All in all, I'd still have no problems recommending either of these drivers. The G18RNX is a more expensive driver, so you should expect better performance all around. But, for around $40-50.00 less for a pair, the CA18RNX is not a bad choice. The other problem is availability of the G18RNX.  

Hope this helps somebody out there.


----------



## OGJordan (Sep 26, 2006)

Any chance you're selling the CA's??


----------



## shinjohn (Feb 8, 2006)

Nice review, BTW! 

Having experience with the CA18 myself (RLY motor though), I know where you're coming from. The CA18 plays high and smooth, but lacks some midrange detail (as well as bass clarity/tightness, IMO)... On my latest install, I'm actually thinking of going to either a Seas Excel line driver or Scan Speak Revelator to really get that clarity in the midrange. Of course, this is also a HUGE jump in price, but I think it will be worth it.  

Glad you're enjoying the G18s!


----------



## jay (Sep 12, 2005)

latest install?? one of your cars or a revamp on the sti...or another friend? do tell


----------



## MiniVanMan (Jun 28, 2005)

OGJordan said:


> Any chance you're selling the CA's??


I'd be willing to. If I don't they'll just sit around my garage till I do find something to do with them. Since they're used, I'd take $80.00 plus shipping and Paypal fees for the pair.


----------



## ocuriel (Oct 7, 2005)

Not a bad price. There in good condition & can vouch for that since I saw them personally.


----------



## shinjohn (Feb 8, 2006)

jay said:


> latest install?? one of your cars or a revamp on the sti...or another friend? do tell


Oh, just the STI.
We're doing some tuning this weekend on the system, but I already know that the midbasses will be replaced fairly soon. Just not what the owner (or I) was really looking for. The tweets are likely to stay. The subs need some tweaking, and I'm hoping to resolve all issues electronically. I *really* don't want to switch the subs out.


----------



## alphakenny1 (Dec 21, 2005)

what midbasses are you guy thinking of swapping it out with?


----------



## OGJordan (Sep 26, 2006)

You have a PM


----------



## niceguy (Mar 12, 2006)

Nice review....I finally found my Silverflute 6.5s and threw them in the doors last week so I can finally give them a true audition...I think the last few posts conused me though...the G18s are in the van, correct??

Jeremy


----------



## mk1982 (Jul 3, 2005)

niceguy, where's your silverflute review ?


----------



## niceguy (Mar 12, 2006)

I'm still waiting on some info about my NEXT amp so that I can make sure I'm not going to bottom them out....

That, combined w/my new Sony CDX-705's 4channel, independent 13 band GEQ, it may be a little while...me and complicated don't mix well  

They do sound much better in the midrange than my Peerless CSC-Xs though..

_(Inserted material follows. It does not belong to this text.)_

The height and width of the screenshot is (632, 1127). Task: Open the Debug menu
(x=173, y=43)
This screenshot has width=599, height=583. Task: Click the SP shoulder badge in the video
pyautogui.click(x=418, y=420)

Sorry for the OT Minivan...


Jeremy


----------



## MiniVanMan (Jun 28, 2005)

No problem with the OT.

Yeah, the G18's are in the minivan now. In fact I'm going to finally update my signature. 

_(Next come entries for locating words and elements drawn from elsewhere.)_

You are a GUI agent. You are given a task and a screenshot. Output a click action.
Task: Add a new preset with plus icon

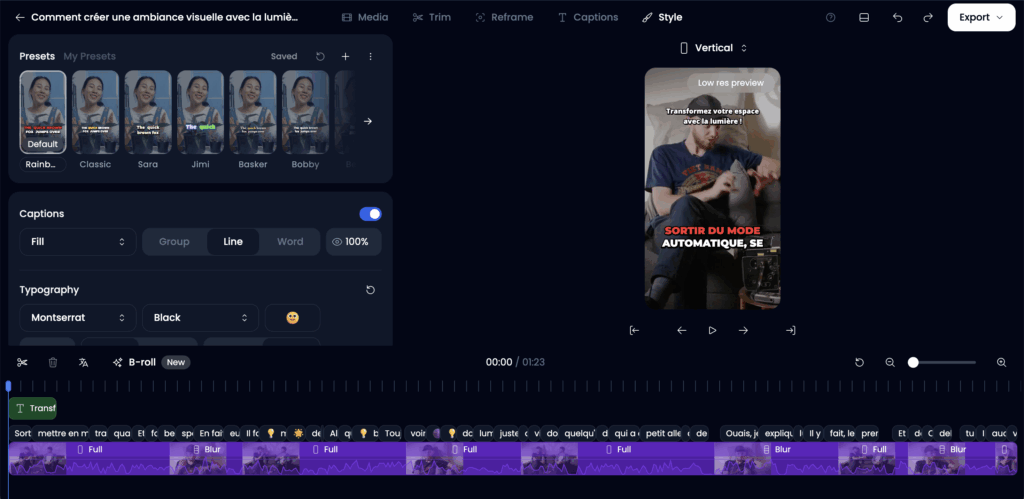[x=345, y=57]
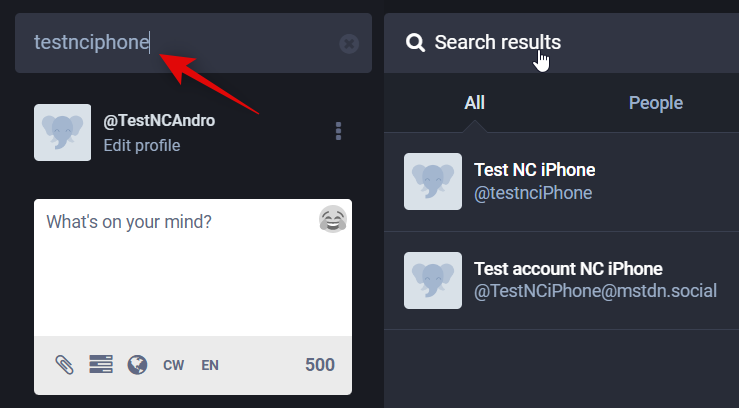Open the EN language selector
The width and height of the screenshot is (739, 408).
[x=210, y=365]
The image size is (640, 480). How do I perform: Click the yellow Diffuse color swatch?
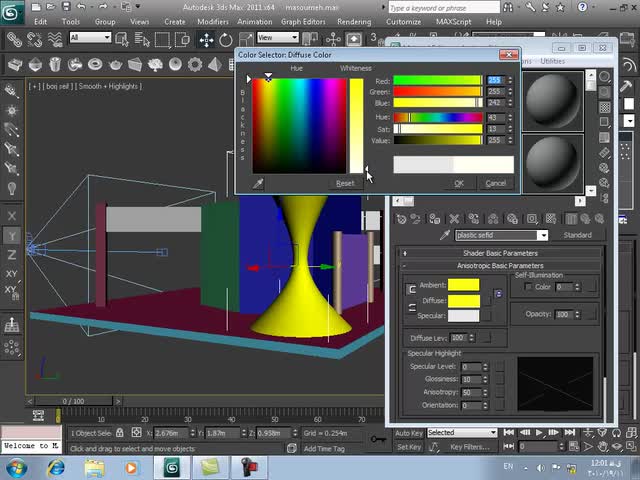click(463, 301)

My wife might actually get the CA18's in her car now. I can't stand the CDT's she has in there now. Can't believe I was ever in love with them. Well to be fair, the HD 4" component set is a great set. Using a CDT driver as a dedicated midbass just blows. Currently she has a 6.5" Euro set in there, and to be frank I'm not at all impressed. Luckily I didn't pay that much for them.


----------



## niceguy (Mar 12, 2006)

One day I may get around to trying those out...I still have the AA poly 7"s on the shelf but I'm tired of cutting/modding for installs...still trying to tune the new overly EQ'd Sony HU....


----------